Les Pays-Bas introduisent un nouvel impôt sur les profits sur papier à partir de 2028, ciblant les hausses de la valeur des actifs, indépendamment du fait que les investisseurs aient réalisé ces gains. La mesure a suscité une opposition publique et politique dans le cadre d’un effort international plus large visant à taxer la richesse.
À partir de 2028, les investisseurs particuliers seront soumis à une taxe annuelle de 36% sur les augmentations de la valeur des actifs, y compris les actions, les obligations et les cryptomonnaies. Les investisseurs doivent payer l’impôt sur les gains non réalisés — c’est-à-dire qu’ils doivent s’acquitter d’impôts sur les bénéfices même s’ils n’ont pas vendu les actifs ou les ont convertis en liquidités.

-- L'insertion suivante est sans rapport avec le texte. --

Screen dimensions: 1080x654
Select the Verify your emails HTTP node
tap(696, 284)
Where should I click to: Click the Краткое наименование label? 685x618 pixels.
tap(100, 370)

La structure de l’impôt crée des scénarios de difficultés potentiels : les investisseurs pourraient être amenés à payer des impôts sur des gains qui se sont entre-temps réduits ou ont totalement disparu au moment où les avis d’imposition arrivent. Dans certains cas, les investisseurs pourraient être forcés de vendre une partie de leurs portefeuilles afin de générer des liquidités pour s’acquitter des paiements fiscaux.
La proposition a suscité une opposition farouche de la part des secteurs à la fois publics et politiques, positionnant les Pays-Bas comme une autre juridiction poursuivant la taxation de la richesse dans un contexte de regain d’attention internationale pour taxer les personnes à très haute valeur nette.